Print every line below that comes at or after the line containing "Подробности (372, 159)", exactly as written.

# # # # #

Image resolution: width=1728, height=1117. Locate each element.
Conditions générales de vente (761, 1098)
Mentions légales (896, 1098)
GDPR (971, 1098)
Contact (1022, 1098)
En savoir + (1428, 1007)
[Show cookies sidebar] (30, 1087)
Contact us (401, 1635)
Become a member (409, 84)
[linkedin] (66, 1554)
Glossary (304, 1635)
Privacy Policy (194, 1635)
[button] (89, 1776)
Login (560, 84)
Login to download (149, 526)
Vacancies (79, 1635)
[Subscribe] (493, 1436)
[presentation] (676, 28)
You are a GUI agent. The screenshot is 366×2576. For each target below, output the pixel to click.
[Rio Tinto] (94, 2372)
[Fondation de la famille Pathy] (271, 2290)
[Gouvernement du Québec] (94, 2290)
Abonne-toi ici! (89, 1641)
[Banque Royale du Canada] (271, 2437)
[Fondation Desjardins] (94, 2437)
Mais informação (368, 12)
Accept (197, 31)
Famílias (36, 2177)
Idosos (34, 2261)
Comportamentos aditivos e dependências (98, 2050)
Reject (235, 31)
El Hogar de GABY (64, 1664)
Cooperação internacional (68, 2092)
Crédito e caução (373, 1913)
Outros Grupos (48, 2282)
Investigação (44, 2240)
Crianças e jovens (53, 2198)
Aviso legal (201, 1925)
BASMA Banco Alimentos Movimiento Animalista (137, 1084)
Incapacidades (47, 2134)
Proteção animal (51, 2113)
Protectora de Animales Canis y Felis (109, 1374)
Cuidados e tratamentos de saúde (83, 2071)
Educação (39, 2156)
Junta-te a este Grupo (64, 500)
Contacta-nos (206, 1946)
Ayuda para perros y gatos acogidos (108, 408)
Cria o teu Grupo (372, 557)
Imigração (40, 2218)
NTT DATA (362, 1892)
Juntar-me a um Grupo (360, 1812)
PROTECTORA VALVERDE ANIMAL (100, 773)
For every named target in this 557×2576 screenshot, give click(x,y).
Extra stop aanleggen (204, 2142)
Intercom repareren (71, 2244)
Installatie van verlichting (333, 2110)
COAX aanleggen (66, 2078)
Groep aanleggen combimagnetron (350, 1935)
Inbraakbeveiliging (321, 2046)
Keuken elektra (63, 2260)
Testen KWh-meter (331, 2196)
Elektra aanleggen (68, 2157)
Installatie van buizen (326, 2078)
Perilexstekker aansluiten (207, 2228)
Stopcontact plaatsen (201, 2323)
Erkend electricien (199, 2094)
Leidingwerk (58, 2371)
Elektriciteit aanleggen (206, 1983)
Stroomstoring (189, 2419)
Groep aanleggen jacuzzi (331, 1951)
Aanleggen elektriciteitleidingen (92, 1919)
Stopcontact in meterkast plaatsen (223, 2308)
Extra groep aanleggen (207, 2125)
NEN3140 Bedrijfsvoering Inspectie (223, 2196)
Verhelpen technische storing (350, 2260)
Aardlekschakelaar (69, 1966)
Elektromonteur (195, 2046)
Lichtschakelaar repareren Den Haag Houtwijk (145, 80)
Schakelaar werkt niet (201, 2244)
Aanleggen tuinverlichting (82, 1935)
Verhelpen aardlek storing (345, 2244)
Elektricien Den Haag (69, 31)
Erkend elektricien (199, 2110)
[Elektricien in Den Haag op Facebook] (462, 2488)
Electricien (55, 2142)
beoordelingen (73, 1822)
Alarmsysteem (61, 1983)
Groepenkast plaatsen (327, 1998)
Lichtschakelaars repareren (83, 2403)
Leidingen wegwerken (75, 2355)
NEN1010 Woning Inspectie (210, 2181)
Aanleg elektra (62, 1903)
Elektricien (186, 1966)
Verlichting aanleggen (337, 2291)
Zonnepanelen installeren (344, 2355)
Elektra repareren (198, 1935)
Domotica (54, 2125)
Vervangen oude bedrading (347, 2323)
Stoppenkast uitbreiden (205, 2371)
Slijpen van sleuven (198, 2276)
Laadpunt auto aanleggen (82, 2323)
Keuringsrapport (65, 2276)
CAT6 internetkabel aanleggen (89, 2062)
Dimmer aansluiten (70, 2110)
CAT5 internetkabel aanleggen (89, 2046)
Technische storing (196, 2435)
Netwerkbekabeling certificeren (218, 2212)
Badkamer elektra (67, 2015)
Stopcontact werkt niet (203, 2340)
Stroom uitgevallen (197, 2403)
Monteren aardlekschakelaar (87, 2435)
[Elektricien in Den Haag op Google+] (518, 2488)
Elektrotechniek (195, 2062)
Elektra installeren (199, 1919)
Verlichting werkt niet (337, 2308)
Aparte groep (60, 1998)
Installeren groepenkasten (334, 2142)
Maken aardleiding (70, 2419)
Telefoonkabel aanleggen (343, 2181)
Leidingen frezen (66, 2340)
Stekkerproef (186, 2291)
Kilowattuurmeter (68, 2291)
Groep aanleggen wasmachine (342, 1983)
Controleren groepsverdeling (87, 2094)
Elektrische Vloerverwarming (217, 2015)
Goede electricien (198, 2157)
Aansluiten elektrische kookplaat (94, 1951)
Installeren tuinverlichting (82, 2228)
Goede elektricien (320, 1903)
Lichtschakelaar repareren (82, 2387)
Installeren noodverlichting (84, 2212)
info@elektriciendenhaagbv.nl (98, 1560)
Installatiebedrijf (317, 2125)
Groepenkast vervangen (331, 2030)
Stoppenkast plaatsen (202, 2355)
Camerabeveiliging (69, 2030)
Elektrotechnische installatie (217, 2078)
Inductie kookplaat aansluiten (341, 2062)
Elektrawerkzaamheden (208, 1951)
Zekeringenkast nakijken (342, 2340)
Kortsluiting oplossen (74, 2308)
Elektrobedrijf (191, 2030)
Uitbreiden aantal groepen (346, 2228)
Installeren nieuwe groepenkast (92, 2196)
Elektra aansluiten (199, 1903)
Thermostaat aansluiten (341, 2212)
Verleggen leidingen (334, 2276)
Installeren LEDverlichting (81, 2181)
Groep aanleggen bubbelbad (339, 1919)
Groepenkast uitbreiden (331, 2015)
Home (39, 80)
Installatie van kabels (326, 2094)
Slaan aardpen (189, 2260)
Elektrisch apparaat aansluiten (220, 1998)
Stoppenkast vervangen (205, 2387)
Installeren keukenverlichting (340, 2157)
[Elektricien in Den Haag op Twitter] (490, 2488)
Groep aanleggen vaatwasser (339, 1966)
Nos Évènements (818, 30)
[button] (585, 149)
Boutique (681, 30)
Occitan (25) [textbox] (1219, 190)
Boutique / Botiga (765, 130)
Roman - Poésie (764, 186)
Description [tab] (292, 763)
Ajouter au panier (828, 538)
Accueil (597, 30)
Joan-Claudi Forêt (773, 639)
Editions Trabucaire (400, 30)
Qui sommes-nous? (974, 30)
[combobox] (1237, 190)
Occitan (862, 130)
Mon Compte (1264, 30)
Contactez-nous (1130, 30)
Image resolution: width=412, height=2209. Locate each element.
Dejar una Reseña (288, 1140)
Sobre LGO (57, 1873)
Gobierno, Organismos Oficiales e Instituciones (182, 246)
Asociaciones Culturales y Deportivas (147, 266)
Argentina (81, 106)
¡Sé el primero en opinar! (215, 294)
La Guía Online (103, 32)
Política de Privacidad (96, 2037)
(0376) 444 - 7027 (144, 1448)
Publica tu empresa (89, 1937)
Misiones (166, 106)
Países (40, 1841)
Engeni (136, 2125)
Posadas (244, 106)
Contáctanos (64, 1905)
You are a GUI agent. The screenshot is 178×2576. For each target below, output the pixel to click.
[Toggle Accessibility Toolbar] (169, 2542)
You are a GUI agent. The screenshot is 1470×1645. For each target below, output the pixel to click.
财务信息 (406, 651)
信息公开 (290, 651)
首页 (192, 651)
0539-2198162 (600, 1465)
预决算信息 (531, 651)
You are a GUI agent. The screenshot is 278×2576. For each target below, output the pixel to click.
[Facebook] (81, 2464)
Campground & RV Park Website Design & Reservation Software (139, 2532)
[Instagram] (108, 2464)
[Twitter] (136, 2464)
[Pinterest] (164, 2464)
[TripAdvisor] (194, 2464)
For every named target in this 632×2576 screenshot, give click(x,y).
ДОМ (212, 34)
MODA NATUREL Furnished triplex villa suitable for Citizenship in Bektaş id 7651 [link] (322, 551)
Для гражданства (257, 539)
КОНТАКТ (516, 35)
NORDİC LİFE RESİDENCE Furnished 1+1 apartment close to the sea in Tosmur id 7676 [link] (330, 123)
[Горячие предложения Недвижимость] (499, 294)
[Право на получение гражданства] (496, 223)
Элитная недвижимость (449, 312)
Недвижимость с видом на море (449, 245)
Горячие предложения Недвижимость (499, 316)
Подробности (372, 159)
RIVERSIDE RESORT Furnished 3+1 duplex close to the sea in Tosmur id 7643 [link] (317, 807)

# # # # #

◆ **Answer to this problem**:
Подробности (372, 159)
RIVERSIDE RESORT Furnished 3+1 duplex close to the sea in Tosmur id 7643 [link] (317, 807)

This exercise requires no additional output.